In 1954, Fernán Gómez directed his first film, the unusual Manicomio (Bedlam, co-directed with Luis María Delgado), which was followed by the more popular El malvado Carabel (Wicked Carabel, 1956), a comedy about a humble employee who is fired and decides to steal from his former bosses. For the next 35 years, he worked on a series of films that ranged from the originality of the diptych constituted by La vida por delante (Life Ahead, 1958) and La vida alrededor (Life Around, 1959), El extraño viaje, or El mundo sigue, and the conventionality of the comedy thriller Los palomos (The Palomo Couple, 1964), a José Luis López Vázquez-Gracita Morales vehicle, and La venganza de Don Mendo (Don Mendo's Revenge, 1961), a straightforward adaptation of a hugely popular stage comedy.
As an actor, Fernán Gómez's choices followed a similar pattern: he could turn out engaging comic performances, as in Un adulterio decente (A Decent Adultery, Rafael Gil, 1969), another Jardiel Poncela stage hit adaptation, and Pierna creciente, falda menguante (Growing Leg, Diminishing Skirt, Javier Aguirre, 1970); and then he could collaborate with Carlos Saura in obscure films like Ana y los lobos (Ana and the Wolves, 1973) or with Víctor Erice, playing the laconic father of El espíritu de la colmena (The Spirit of the Beehive, 1973). His roles of the early 1970s show commitment to changing times, as evidenced by his part as a corrupt postwar profiteer in Olea's Pim, pam, pum . . . Fuego (Ready, Aim . . . Fire! 1976) or the title role in Juan Esterlich's El anacoreta (The Hermit, 1976).

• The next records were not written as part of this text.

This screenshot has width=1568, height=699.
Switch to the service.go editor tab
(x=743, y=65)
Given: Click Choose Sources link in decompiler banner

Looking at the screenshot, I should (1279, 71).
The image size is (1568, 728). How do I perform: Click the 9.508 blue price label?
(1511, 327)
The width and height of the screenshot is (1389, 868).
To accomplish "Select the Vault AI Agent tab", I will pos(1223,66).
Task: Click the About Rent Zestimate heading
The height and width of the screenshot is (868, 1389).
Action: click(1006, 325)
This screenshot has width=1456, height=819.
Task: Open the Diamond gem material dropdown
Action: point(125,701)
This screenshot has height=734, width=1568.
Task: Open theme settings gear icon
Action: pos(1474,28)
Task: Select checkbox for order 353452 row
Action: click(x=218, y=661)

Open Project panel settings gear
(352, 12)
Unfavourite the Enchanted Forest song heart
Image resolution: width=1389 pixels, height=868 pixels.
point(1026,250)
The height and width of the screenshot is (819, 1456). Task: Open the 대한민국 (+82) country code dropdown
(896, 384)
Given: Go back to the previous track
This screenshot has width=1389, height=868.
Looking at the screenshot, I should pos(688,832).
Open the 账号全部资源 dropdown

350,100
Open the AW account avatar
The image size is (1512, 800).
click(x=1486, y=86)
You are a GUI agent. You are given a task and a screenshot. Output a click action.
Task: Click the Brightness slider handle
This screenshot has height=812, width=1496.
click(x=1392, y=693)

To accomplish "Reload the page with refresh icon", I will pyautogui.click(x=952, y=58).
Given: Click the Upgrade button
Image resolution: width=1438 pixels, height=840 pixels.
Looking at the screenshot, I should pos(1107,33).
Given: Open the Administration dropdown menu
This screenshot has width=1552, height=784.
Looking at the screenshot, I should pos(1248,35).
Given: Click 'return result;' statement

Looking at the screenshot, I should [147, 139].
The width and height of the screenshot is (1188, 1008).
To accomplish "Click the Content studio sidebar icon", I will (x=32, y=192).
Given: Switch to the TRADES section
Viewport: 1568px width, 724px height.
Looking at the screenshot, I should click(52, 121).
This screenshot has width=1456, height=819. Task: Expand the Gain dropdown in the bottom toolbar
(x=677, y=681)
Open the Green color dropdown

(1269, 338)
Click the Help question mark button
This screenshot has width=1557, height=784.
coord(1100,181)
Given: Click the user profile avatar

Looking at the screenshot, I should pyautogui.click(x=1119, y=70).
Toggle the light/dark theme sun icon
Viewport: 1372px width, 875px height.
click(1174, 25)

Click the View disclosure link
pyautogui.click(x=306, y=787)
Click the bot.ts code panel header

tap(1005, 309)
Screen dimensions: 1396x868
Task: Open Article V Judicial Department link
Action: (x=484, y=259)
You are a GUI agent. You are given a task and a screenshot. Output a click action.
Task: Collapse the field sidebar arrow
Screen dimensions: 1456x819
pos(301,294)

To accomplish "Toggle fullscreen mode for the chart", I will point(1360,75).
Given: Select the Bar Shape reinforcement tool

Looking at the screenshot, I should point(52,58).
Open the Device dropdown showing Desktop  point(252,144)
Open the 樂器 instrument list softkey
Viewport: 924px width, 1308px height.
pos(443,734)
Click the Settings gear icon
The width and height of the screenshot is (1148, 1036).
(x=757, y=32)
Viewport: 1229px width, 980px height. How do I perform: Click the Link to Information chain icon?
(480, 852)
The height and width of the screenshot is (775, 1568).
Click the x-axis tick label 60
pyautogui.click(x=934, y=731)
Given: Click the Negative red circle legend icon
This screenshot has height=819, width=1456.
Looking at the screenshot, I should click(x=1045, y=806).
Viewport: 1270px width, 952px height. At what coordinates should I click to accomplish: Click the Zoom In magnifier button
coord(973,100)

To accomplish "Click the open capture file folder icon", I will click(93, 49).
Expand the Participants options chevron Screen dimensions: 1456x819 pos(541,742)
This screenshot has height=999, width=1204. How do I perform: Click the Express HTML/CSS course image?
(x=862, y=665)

As with many other actors, the Transition manifested itself as a momentous career shift, and it took him some time to find interesting roles. In 1986, he directed both the critically successful El viaje a ninguna parte (The Trip to Nowhere), a film on touring players set in the post war period and inspired by his own experiences, and Mambrú se fue a la guerra (Malborough Went to War). These films inaugurated his late phase and earned him well-deserved Goyas as best director (for the former) and as best leading actor (for the latter). He had by then become a character actor, playing mostly fathers and grandfathers in the late 1980s. Examples of this period are, among many others, El Rey Pasmado (The Baffled King, Imanol Uribe, 1991), in which he played a liberal inquisitor; Belle Epoque (Fernando Trueba, 1992), in an engaging performance as a libertine patriarch with four rebellious daughters; and La lengua de las mariposas (Butterfly Tongues, José Luis Cuerda, 1999), in which he played very movingly a Republican teacher in a small town.
By this time, into his seventh decade as an actor, he was an icon with a very strong screen presence. Pedro Almodóvar shrewdly chose him to play Penélope Cruz's aging father with Alzheimer's in Todo sobre mi madre (All About My Mother, 1999). In his last years, he received a number of honors and tributes. His performance in La ciudad sin límites (City Without Limits, Antonio Hernández, 2002) was among his best of this period, as a dying father with a secret life whose regret for past choices could be read into every line he uttered.
Historical dictionary of Spanish cinema. Alberto Mira. 2010.